--- Kutipan Pilihan ---

Mantan Dirut Pelindo II RJ Lino Dituntut 6 Tahun Penjara

Menanggapi tuntutan ini, RJ Lino menyatakan akan mengajukan pembelaan pada sidang lanjutan.

oleh Fachrur Rozie diperbarui 11 Nov 2021, 17:20 WIB
Diterbitkan 11 Nov 2021, 17:19 WIB
Mantan Dirut PT Pelindo II RJ Lino Ditahan KPK
Mantan Dirut PT Pelindo II (Persero) Richard Joost Lino mengenakan rompi tahanan usai diperiksa di gedung KPK, Jakarta, Jumat (26/3/2021). RJ Lino ditetapkan sebagai tersangka pada Desember 2015 lalu dalam dugaan korupsi pengadaan tiga unit Quay Container Crane. (Liputan6.com/Helmi Fithriansyah)

Liputan6.com, Jakarta - Mantan Direktur Utama (Dirut) PT Pelabuhan Indonesia (Pelindo) II Richard Joost Lino atau RJ Lino dituntut 6 tahun penjara denda Rp 500 juta subsider 6 bulan kurungan.

Tim jaksa penuntut umum pada Komisi Pemberantasan Korupsi (KPK) meyakini RJ Lino terbukti bersalah melakukan korupsi dalam pengadaan tiga unit Quay Container Crane (QCC) pada PT Pelindo II tahun 2011. Jaksa menyakini perbuatan RJ Lino merugikan keuangan negara sebesar USD 1,99 juta.

"Menjatuhkan pidana berupa pidana selama 6 tahun dan denda Rp 500 juta subsider 6 bulan kurungan," ujar Jaksa KPK Wawan Yunarwanto membacakan surat tuntutan di Pengadilan Tipikor, Jakarta Pusat, Kamis (11/11/2021).

Jaksa mempertimbangkan hal memberatkan dan meringankan dalam tuntutannya. Hal yang memberatkan yakni RJ Lino dianggap dinilai tidak mendukung pemerintah dalam upaya pemberantasan korupsi.

"Terdakwa menguntungkan pribadi dan terdakwa berbelit-belit," kata Jaksa Wawan.

Sementara hal meringankan yakni RJ Lino belum pernah menjalani proses hukum.

RJ Lino dituntut melanggar Pasal 2 Ayat (1) UU Pemberantasan Tipikor jo Pasal 55 Ayat (1) ke-1 KUHP subsider Pasal 3 UU Pemberantasan Tipikor jo Pasal 55 Ayat (1) ke-1 KUHP.

---

- [Tugas yang Dikerjakan]
1. Jawab pertanyaan berikut berdasarkan berita tentang tuntutan terhadap RJ Lino:
(a) Berapa besar kerugian keuangan negara yang diyakini jaksa akibat perbuatan RJ Lino?
(b) Siapa jaksa KPK yang membacakan surat tuntutan?
(c) Apa hal yang meringankan dalam tuntutan jaksa?
2. Teruskan berita tentang tuntutan terhadap RJ Lino mulai dari kalimat terakhirnya.

--- Data Mentah ---

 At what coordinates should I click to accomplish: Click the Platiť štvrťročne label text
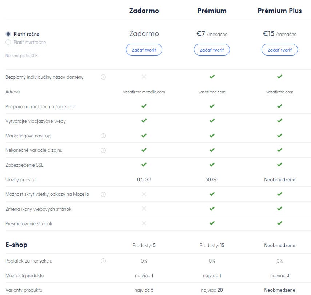tap(29, 42)
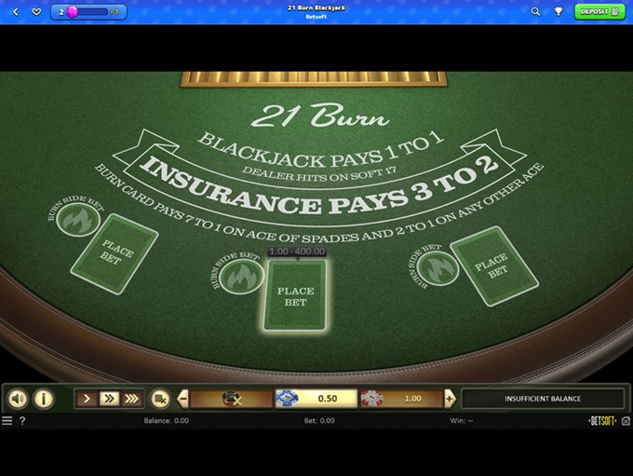The image size is (633, 476).
Task: Click the right Burn Side Bet circle
Action: point(433,267)
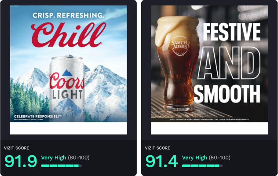Click the SMOOTH headline text
The width and height of the screenshot is (278, 176).
[227, 93]
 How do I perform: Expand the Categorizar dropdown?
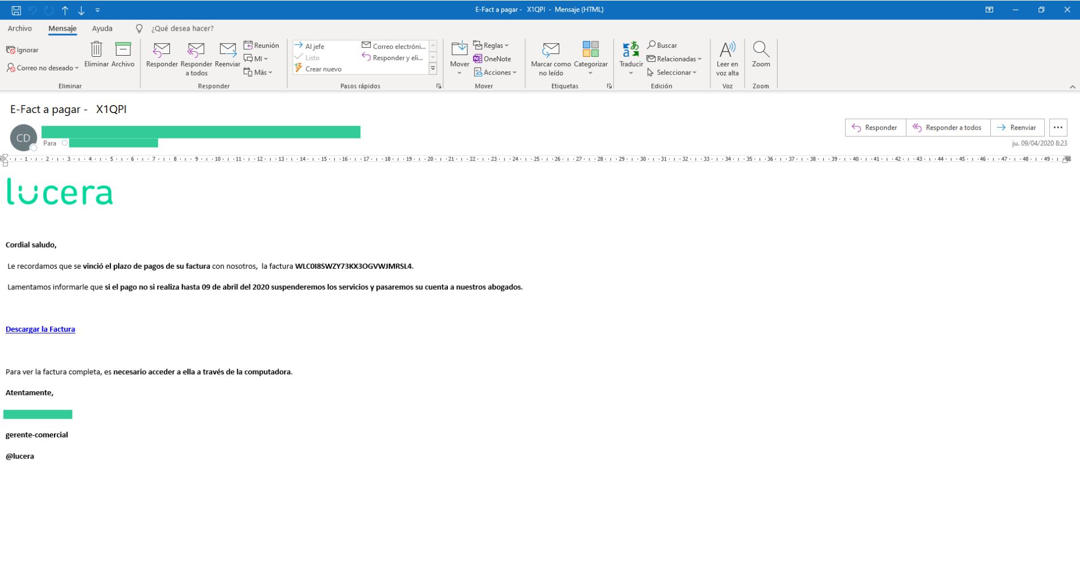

---

- [Jawaban Latihan]
1.
(a) USD 1,99 juta.
(b) Wawan Yunarwanto.
(c) RJ Lino belum pernah menjalani proses hukum.

2.
Menanggapi tuntutan ini, RJ Lino menyatakan akan mengajukan pembelaan pada sidang lanjutan. "Saya akan mengajukan pleidoi dan dan penasihat hukum mengajukan pleidoi," kata RJ Lino.

Dakwaan RJ Lino

RJ Lino Kembali Jalani Pemeriksaan KPK
Mantan Dirut PT Pelindo II (Persero) Richard Joost Lino usai menjalani pemeriksaan di Gedung KPK, Jakarta, Senin (26/4/2021). RJ Lino diperiksa sebagai tersangka dugaan korupsi pengadaan tiga unit Quay Container Crane (QCC) di PT Pelindo II tahun 2010. (Liputan6.com/Helmi Fithriansyah)

Mantan Dirut PT Pelindo II RJ Lino didakwa melakukan korupsi pengadaan tiga unit Quay Container Crane (QCC) pada PT Pelindo II tahun 2011. Jaksa penuntut umum KPK menyebut perbuatan RJ Lino itu mengakibatkan kerugian negara sebesar USD 1.997.740,23.

"Melakukan perbuatan memperkaya diri sendiri atau orang lain atau korporasi yang mengakibatkan kerugian keuangan negara cq PT Pelindo II (persero) sebesar USD 1.997.740,23," ujar jaksa dalam dakwaannya di Pengadilan Tipikor, Jakarta, Senin (9/8/2021).

Jaksa menyebut RJ Lino mengintervensi proses pengadaan QCC dengan menunjuk Wuxi Hua Dong Heavy Machinery Science and Technology Group Co. Ltd. (HDHM) sebagai perusahaan pelaksana proyek.

Tindak pidana korupsi itu dilakukan RJ Lino bersama dengan Ferialdy Norlan selaku Diektur Operasi dan Teknik PT Pelindo II dan Chairman Wuxi Hua Dong Heavy Machinery Sience and Technology (HDHM) Weng Yaogen.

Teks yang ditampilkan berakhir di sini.